Incluso podríamos considerar una
lectura más optimista: los zombis pueden ser un espejo para que el espectador
se vea acosado en su humanidad por un sistema de muerte interior. Pero,
probablemente, la fascinación por los zombis revela otra cosa: que muchos
latinoamericanos, en lo profundo, se reconocen parcialmente en ellos. Los
desfiles de zombis, los disfraces, las marchas temáticas y la fascinación por
lo macabro son una representación de nuestro propio enajenamiento, de cómo nos
movemos a veces sin conciencia de nuestra identidad, atrapados en el consumo,
la burocracia o la violencia cotidiana, mientras adoptamos valores importados
que no siempre corresponden a nuestras raíces.

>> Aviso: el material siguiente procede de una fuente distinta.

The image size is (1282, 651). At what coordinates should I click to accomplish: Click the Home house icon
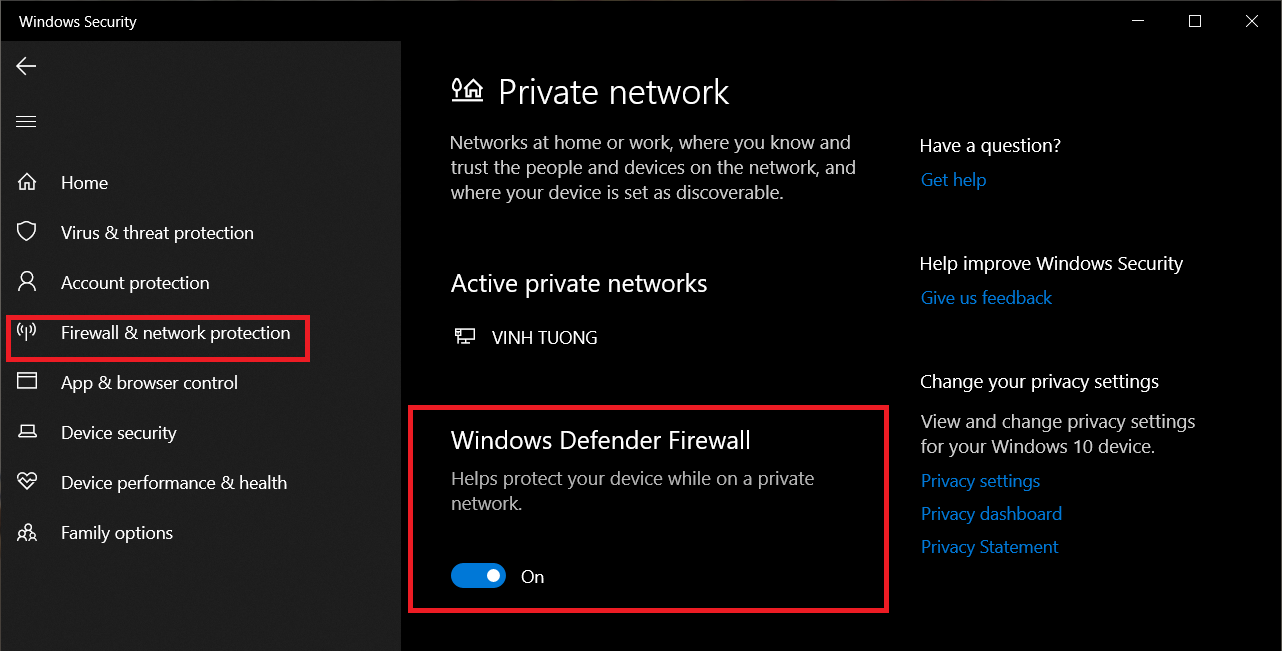click(x=27, y=182)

Además, las historias de zombis
contienen una alegoría política y social clara, que se vuelve más transparente
y aterradora a medida que la ideología del pensamiento único y la corrección
política avanzan, imponiendo modelos de vida decadentes, destructivos y
uniformizantes. En Latinoamérica, esto se traduce en el rechazo a nuestras
raíces, la criminalización de la tradición, la promoción de políticas que
desnaturalizan la vida familiar, la educación y la cultura local, y la
imposición de ideas externas —en gran medida de origen norteamericano— que
debilitan nuestra identidad colectiva.
Los zombis latinoamericanos no
solo devoran carne: devoran valores, identidad y sentido común. Representan el
abandono de la responsabilidad social, la corrupción de las instituciones, la
propagación de la ignorancia, la manipulación de los medios, la mercantilización
de la vida y la exaltación de la pasividad. En cada ciudad, en cada barrio, en
cada calle congestionada, podemos ver su reflejo: individuos que actúan como
autómatas, desplazados por la pobreza, la violencia, la rutina y la influencia
de sistemas políticos, económicos y culturales que moldean comportamientos,
deseos y pensamientos.
Pero también hay esperanza. Las
historias de zombis nos recuerdan que mientras exista alguien consciente de su
humanidad, alguien que defienda la vida, la cultura y la identidad, los zombis
no triunfan por completo. Todavía queda la posibilidad de resistencia, de
revitalizar nuestras tradiciones, nuestra educación, nuestra ética y nuestra
comunidad. Como en las películas, mientras haya un sobreviviente, la humanidad
puede reclamar su lugar, aunque todo a su alrededor parezca envuelto por la
muerte y la mediocridad.
En última instancia, el zombi
latinoamericano es un espejo inquietante: refleja nuestra decadencia, nuestras
rutinas vacías, nuestras pasividades políticas y culturales, y la influencia de
valores impuestos desde afuera, pero también nos ofrece una oportunidad de
despertar, de reconocer la amenaza y de recuperar la vida auténtica. La lucha
sigue: mientras haya alguien vivo, consciente y comprometido con la verdad, la
justicia y la cultura, los muertos nunca dominarán del todo.